I’m looking for a pattern there, but not seeing anything obvious. Does anyone know a better name for the sort of breakdown I’m trying to express. It’s not a clearly chronological succession – more related to the evolutionary radiations of the group than “absolute” dating.
An intriguing idea. But also notice the generally low frequency of HGT in the Diptera (the order highest up in the tree). Thus, tree depth and HGT frequency cannot be strongly correlated. An explanation would have to account for that.

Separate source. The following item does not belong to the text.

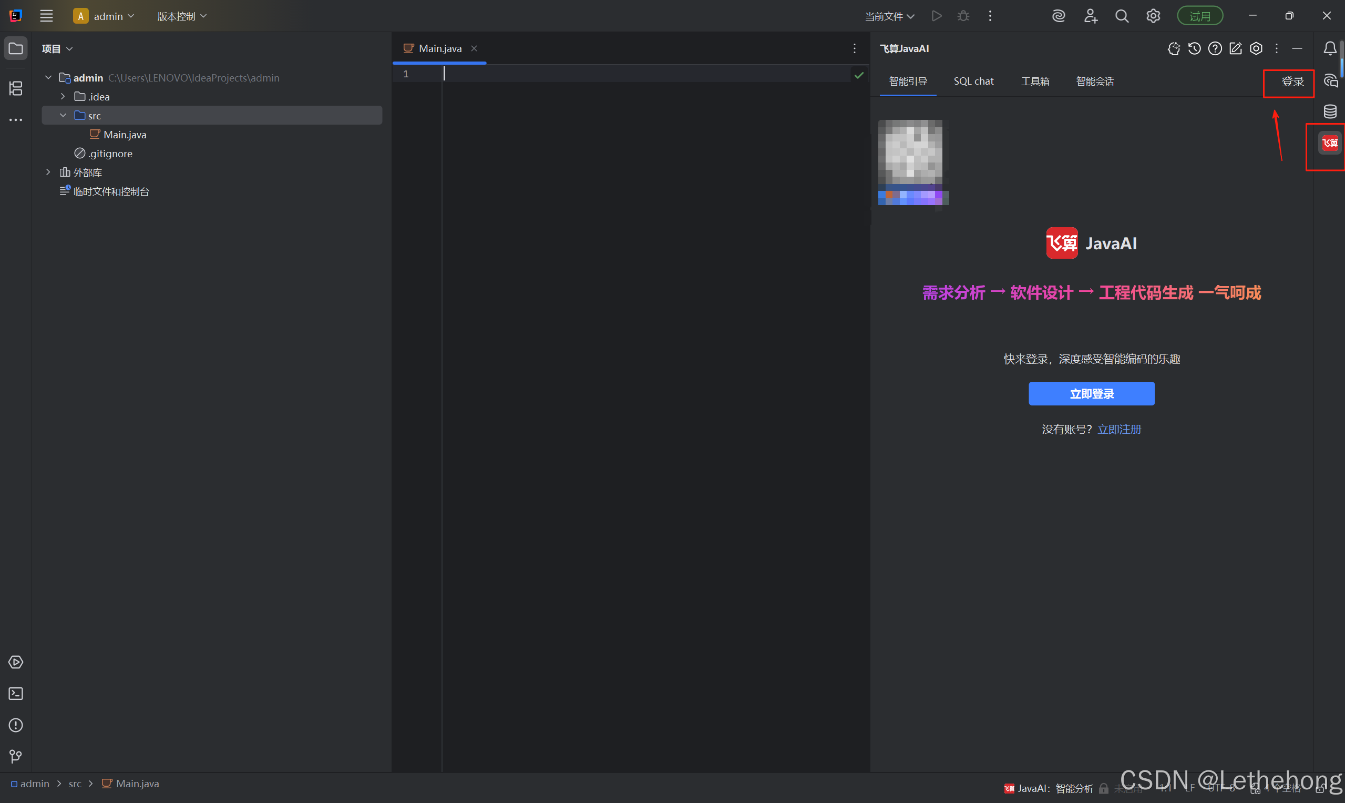Switch to the SQL chat tab
This screenshot has height=803, width=1345.
973,81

Wowee zowee! Thanks for distilling and reporting on this paper, and for quickly dispelling the interpretations that so many, as you rightly put it, “Kuhnians” tend to jump the gun with. There are some intriguing patterns across taxa that are in those figures. What an exciting research avenue.
Really interesting science post. Thank you!
Thanks for this! HGT varies between organisms, but the old rule of thumb on it’s average is “once per gene lifetime” making some gene trees a bit harder to tease out by necessitating methods to account for it (and its variation). But the point is that we have such methods now and we get the trees, as you note.
I find it interesting that Archaea, which seems to be lumped with the 1-2 % “Others”, has little transfer into the many insects. They do transfer between themselves to various degrees, but they may be frugal in others. It could perhaps have something to do with their low (thus far non-existent) pathogenicity.